Lo imposible ha sido el estreno más importante de la historia del cine español. Pero ¿se puede considerar cine español? Si tenemos en cuenta el cine español como género en si entonces no, si tenemos en cuenta que la dirección, la pasta y el guión han salido de España entonces sí.

Me enfrenté a Lo imposible con algo de desgana, no me apetecía más de la cuenta verla aún sabiendo que la película la dirigía la misma persona que había realizado los videoclips de Camela, pero surgió el ir al cine a verla y raro es que yo diga que no a ir al cine.

Que equivocado estaba y menos mal que me surgió este plan, porque Lo imposible es, probablemente, la mejor película española que yo haya visto. Evidentemente esto es una exageración, pero de algo me tiene que servir el ser andaluz.

Técnicamente sin duda alguna Lo imposible es lo mejor que podría haber dado el cine patrio. Si no te dicen que la película es española ni se te pasaría por la cabeza (parte de culpa también es que el elenco protagonista no sea de aquí), y tiene unos efectos especiales dignos de la superproducción más taquillera del verano.
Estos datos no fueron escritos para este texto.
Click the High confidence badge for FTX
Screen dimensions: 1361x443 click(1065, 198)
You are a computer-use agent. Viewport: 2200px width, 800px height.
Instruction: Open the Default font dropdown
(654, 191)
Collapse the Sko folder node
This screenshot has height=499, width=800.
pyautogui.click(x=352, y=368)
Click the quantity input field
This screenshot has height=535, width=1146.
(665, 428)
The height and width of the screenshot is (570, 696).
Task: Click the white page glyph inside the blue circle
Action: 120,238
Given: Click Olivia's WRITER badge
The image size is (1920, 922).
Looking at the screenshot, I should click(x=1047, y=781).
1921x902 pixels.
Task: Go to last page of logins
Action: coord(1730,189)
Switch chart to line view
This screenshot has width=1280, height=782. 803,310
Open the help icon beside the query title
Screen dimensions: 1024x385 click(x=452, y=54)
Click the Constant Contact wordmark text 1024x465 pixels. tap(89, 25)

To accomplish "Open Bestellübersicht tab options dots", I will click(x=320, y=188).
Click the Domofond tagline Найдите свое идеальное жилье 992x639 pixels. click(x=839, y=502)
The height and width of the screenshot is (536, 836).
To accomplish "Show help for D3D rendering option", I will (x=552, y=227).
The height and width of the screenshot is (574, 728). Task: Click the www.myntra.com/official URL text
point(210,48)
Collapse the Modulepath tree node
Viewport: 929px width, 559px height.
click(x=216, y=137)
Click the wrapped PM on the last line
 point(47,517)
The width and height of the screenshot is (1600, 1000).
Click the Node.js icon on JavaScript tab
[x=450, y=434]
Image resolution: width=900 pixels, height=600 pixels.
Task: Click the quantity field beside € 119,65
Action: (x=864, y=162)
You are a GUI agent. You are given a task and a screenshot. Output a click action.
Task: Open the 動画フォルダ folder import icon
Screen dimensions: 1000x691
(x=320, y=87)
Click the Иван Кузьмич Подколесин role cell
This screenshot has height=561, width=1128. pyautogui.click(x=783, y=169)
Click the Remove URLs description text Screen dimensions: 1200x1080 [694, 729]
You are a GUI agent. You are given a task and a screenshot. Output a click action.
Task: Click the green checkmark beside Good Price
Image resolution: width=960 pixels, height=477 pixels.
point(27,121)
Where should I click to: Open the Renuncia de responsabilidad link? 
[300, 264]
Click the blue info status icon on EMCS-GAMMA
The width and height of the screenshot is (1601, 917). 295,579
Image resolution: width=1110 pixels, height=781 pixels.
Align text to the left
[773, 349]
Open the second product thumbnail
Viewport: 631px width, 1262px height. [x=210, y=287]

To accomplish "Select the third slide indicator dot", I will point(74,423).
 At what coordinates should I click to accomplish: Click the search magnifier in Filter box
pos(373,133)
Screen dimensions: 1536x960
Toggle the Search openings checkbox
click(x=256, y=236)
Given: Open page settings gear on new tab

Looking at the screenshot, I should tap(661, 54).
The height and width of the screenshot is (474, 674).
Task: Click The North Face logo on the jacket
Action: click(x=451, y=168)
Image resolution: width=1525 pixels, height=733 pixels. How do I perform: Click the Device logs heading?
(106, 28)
Pero hablemos de lo importante. La historia de Lo imposible la podríamos conocer más o menos ya que está basada en hechos reales, el tsunami que asoló parte de Asia. Sin embargo esto no quita para que lo que nos narra, y sobre todo la forma en que lo hacen sea sublime, poniendo la piel de gallina en cada escena, sintiéndonos parte de lo que ahí acontece y sufriendo con los protagonistas en primera persona.

Hay que prestar mucha atención a la interpretación de Tom Holland, en el papel del niño Lucas. Vemos como de golpe y porrazo pasa de ser adolescente a convertirse en un hombre, tomar conciencia de lo que está pasando y convertirse en el cabeza de familia. Alucinante la forma de interpretar del chaval al que si sigue así le auguro un futuro muy prometedor.

Con respecto al dúo protagonista también podemos hablar de dos interpretaciones muy buenas, con un Ewan McGregor algo contenido y una Naomi Watts algo ausente debido a los problemas que sufre su personaje.

La banda sonora, firmada por Fernando Velázquez pone la guinda a Lo imposible y aunque a veces la música no sea más que un fácil recurso narrativo para sacarnos la lagrimita hay que reconocer que está muy a la altura de lo que se nos está contando.

Lo imposible es sin duda una película que hay que ver y a ser posible en el cine, muy recomendable.